→ What is needed
Print all entries below exactly as they appear.

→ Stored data
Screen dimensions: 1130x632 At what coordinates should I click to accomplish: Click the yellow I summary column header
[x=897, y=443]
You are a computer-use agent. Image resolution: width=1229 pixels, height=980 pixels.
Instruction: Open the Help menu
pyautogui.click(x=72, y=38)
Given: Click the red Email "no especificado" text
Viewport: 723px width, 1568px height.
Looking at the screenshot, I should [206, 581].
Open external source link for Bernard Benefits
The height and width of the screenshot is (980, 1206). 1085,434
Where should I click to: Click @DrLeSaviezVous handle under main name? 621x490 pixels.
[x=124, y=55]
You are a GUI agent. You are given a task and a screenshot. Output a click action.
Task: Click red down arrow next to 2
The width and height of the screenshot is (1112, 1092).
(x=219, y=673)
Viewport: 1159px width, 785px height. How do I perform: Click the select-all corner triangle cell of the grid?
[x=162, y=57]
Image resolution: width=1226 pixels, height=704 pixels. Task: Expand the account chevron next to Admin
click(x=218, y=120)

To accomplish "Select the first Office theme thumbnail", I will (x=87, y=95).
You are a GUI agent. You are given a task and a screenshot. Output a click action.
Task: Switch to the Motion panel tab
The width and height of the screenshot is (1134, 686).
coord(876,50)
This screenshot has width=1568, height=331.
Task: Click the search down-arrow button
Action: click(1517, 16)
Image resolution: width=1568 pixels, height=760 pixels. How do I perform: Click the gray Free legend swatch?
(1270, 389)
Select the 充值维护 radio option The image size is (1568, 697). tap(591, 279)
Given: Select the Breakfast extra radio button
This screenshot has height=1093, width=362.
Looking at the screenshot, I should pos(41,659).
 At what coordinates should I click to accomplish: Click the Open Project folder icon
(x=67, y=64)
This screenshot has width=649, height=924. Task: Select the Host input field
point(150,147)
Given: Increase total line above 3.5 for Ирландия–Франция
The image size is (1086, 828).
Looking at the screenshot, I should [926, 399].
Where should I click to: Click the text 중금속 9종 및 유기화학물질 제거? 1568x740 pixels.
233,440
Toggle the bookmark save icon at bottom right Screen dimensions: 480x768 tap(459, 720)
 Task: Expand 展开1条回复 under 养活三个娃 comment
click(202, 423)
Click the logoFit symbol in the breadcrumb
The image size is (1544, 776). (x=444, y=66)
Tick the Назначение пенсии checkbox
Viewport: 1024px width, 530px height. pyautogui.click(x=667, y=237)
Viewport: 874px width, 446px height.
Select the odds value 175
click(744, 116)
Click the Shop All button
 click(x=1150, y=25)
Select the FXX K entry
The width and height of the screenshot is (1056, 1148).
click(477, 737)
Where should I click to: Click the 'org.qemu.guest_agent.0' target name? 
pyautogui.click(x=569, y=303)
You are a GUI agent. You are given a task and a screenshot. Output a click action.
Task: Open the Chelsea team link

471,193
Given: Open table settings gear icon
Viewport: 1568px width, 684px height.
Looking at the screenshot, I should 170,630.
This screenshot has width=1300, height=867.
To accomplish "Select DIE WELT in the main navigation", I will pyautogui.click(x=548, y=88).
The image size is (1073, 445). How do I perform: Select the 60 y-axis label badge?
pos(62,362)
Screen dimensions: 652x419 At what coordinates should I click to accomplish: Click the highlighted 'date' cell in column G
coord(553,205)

→ Output below
Screen dimensions: 1130x632 At what coordinates should I click to accomplish: Click the yellow I summary column header
[x=897, y=443]
You are a computer-use agent. Image resolution: width=1229 pixels, height=980 pixels.
Instruction: Open the Help menu
pyautogui.click(x=72, y=38)
Given: Click the red Email "no especificado" text
Viewport: 723px width, 1568px height.
Looking at the screenshot, I should [206, 581].
Open external source link for Bernard Benefits
The height and width of the screenshot is (980, 1206). 1085,434
Where should I click to: Click @DrLeSaviezVous handle under main name? 621x490 pixels.
[x=124, y=55]
You are a GUI agent. You are given a task and a screenshot. Output a click action.
Task: Click red down arrow next to 2
The width and height of the screenshot is (1112, 1092).
(x=219, y=673)
Viewport: 1159px width, 785px height. How do I perform: Click the select-all corner triangle cell of the grid?
[x=162, y=57]
Image resolution: width=1226 pixels, height=704 pixels. Task: Expand the account chevron next to Admin
click(x=218, y=120)

To accomplish "Select the first Office theme thumbnail", I will (x=87, y=95).
You are a GUI agent. You are given a task and a screenshot. Output a click action.
Task: Switch to the Motion panel tab
The width and height of the screenshot is (1134, 686).
coord(876,50)
This screenshot has width=1568, height=331.
Task: Click the search down-arrow button
Action: click(1517, 16)
Image resolution: width=1568 pixels, height=760 pixels. How do I perform: Click the gray Free legend swatch?
(1270, 389)
Select the 充值维护 radio option The image size is (1568, 697). tap(591, 279)
Given: Select the Breakfast extra radio button
This screenshot has height=1093, width=362.
Looking at the screenshot, I should pos(41,659).
 At what coordinates should I click to accomplish: Click the Open Project folder icon
(x=67, y=64)
This screenshot has width=649, height=924. Task: Select the Host input field
point(150,147)
Given: Increase total line above 3.5 for Ирландия–Франция
The image size is (1086, 828).
Looking at the screenshot, I should [926, 399].
Where should I click to: Click the text 중금속 9종 및 유기화학물질 제거? 1568x740 pixels.
233,440
Toggle the bookmark save icon at bottom right Screen dimensions: 480x768 tap(459, 720)
 Task: Expand 展开1条回复 under 养活三个娃 comment
click(202, 423)
Click the logoFit symbol in the breadcrumb
The image size is (1544, 776). (x=444, y=66)
Tick the Назначение пенсии checkbox
Viewport: 1024px width, 530px height. pyautogui.click(x=667, y=237)
Viewport: 874px width, 446px height.
Select the odds value 175
click(744, 116)
Click the Shop All button
 click(x=1150, y=25)
Select the FXX K entry
The width and height of the screenshot is (1056, 1148).
click(477, 737)
Where should I click to: Click the 'org.qemu.guest_agent.0' target name? 
pyautogui.click(x=569, y=303)
You are a GUI agent. You are given a task and a screenshot. Output a click action.
Task: Open the Chelsea team link

471,193
Given: Open table settings gear icon
Viewport: 1568px width, 684px height.
Looking at the screenshot, I should 170,630.
This screenshot has width=1300, height=867.
To accomplish "Select DIE WELT in the main navigation", I will pyautogui.click(x=548, y=88).
The image size is (1073, 445). How do I perform: Select the 60 y-axis label badge?
pos(62,362)
Screen dimensions: 652x419 At what coordinates should I click to accomplish: Click the highlighted 'date' cell in column G
coord(553,205)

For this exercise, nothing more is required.